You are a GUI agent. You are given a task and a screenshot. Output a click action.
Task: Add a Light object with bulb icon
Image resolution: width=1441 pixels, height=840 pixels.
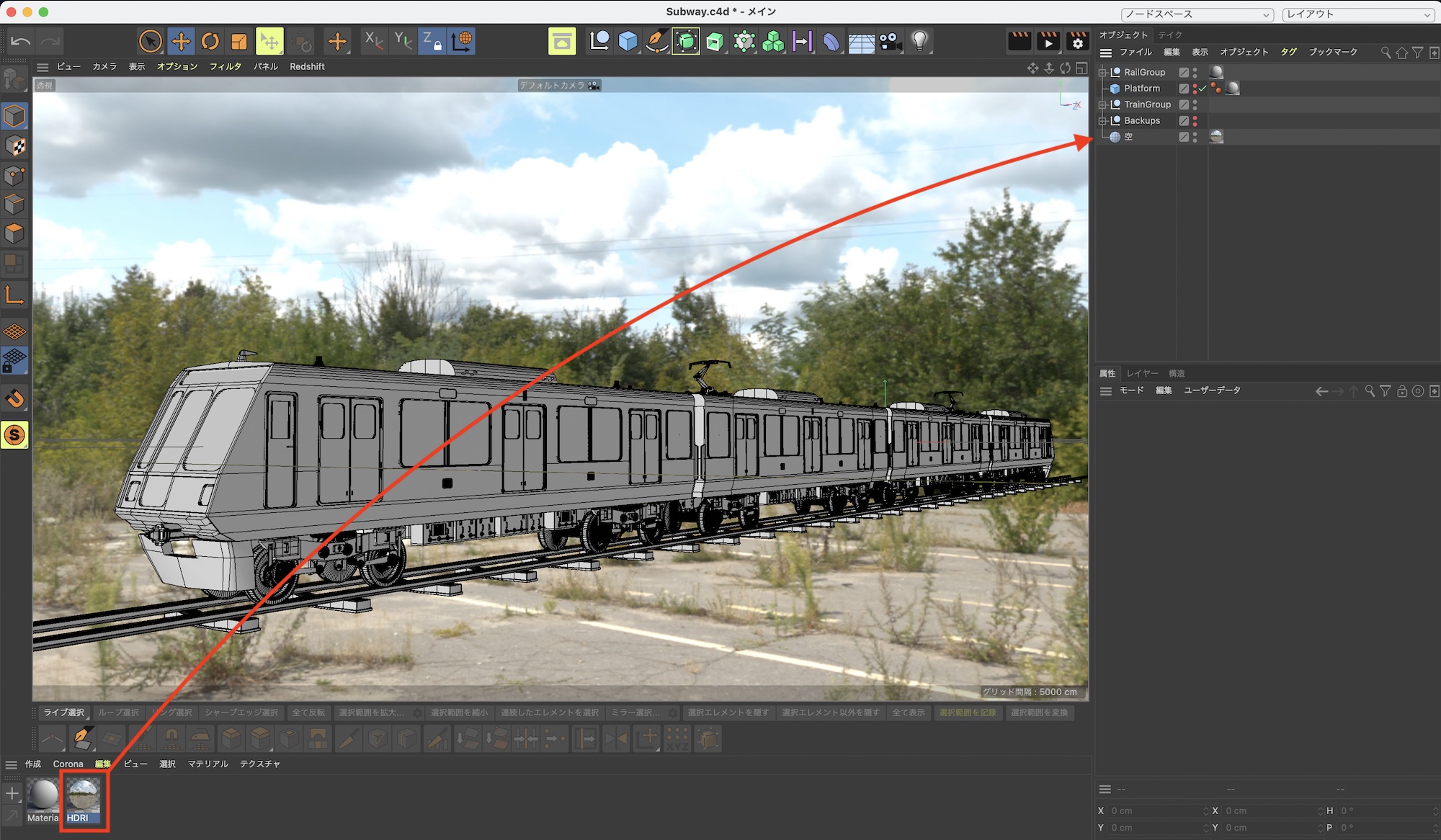919,41
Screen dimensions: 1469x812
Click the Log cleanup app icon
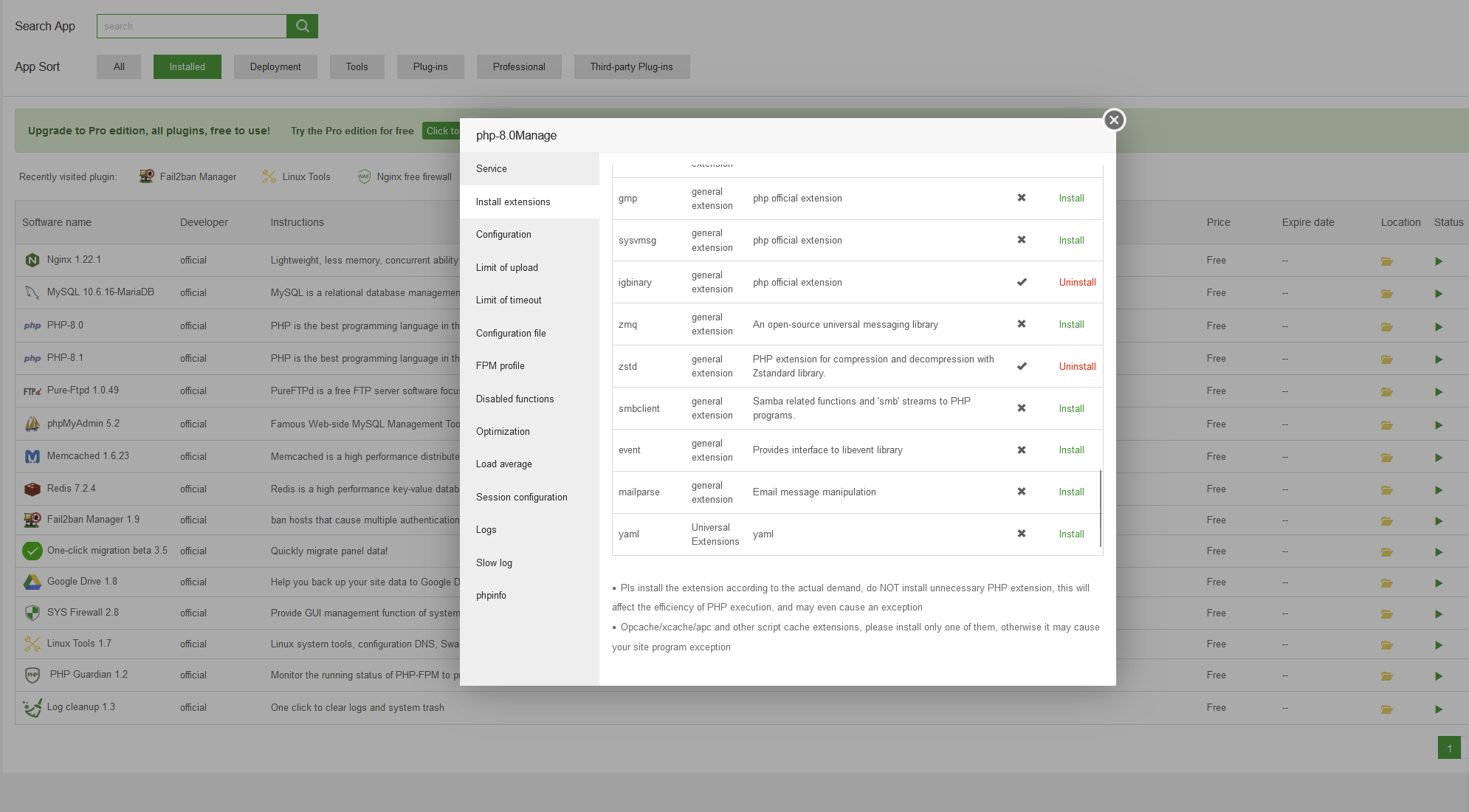point(32,707)
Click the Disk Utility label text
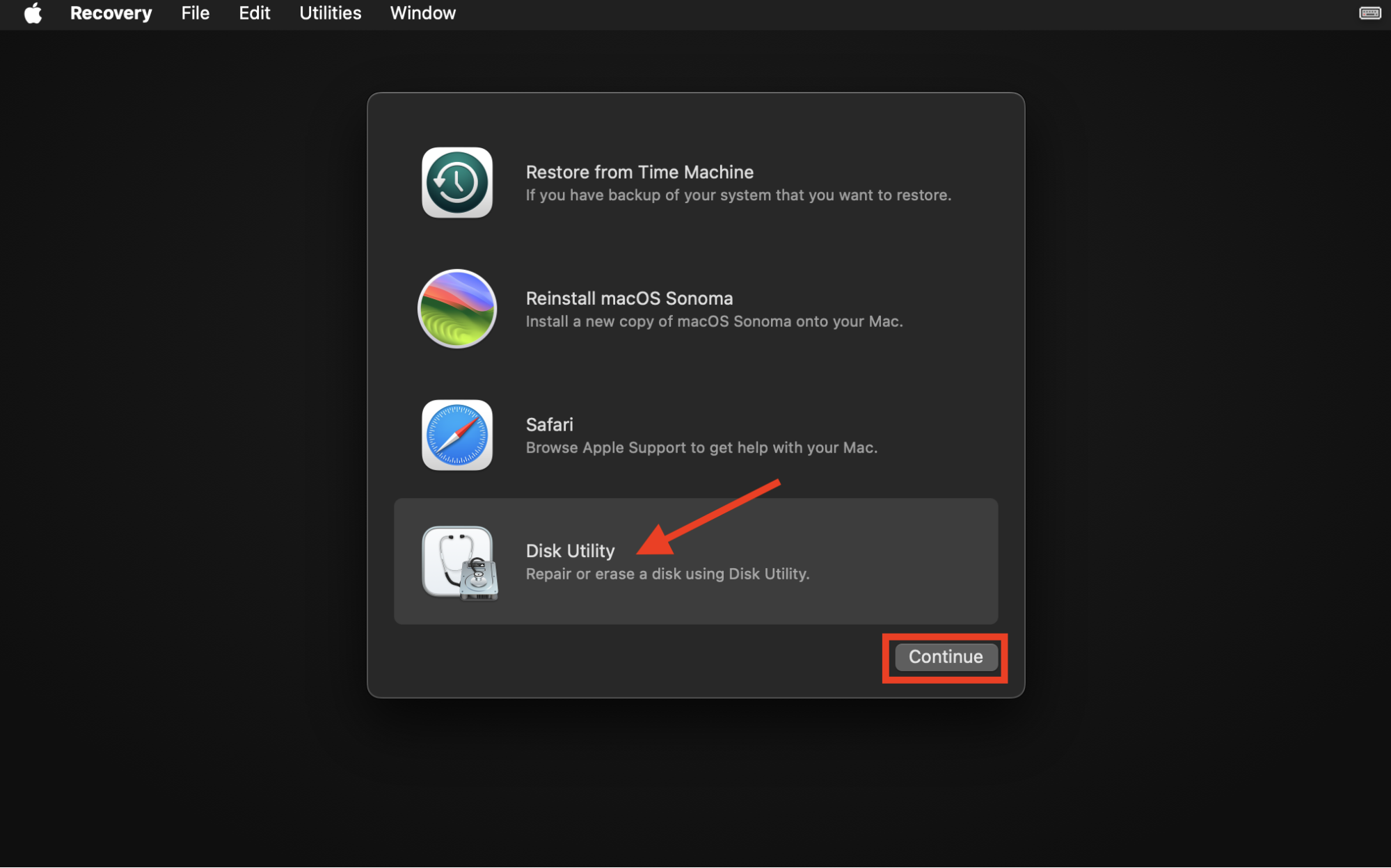 coord(569,550)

▸ WHAT THE TASK REQUIRES
If a line falls between the one containing "Task: Add a Light object with bulb icon" and the last line of the entries above, both included, reproduce it exactly; leave the pictures out.

▸ RESULT OF THE EXERCISE
Task: Add a Light object with bulb icon
Image resolution: width=1441 pixels, height=840 pixels.
919,41
Screen dimensions: 1469x812
Click the Log cleanup app icon
point(32,707)
Click the Disk Utility label text
 coord(569,550)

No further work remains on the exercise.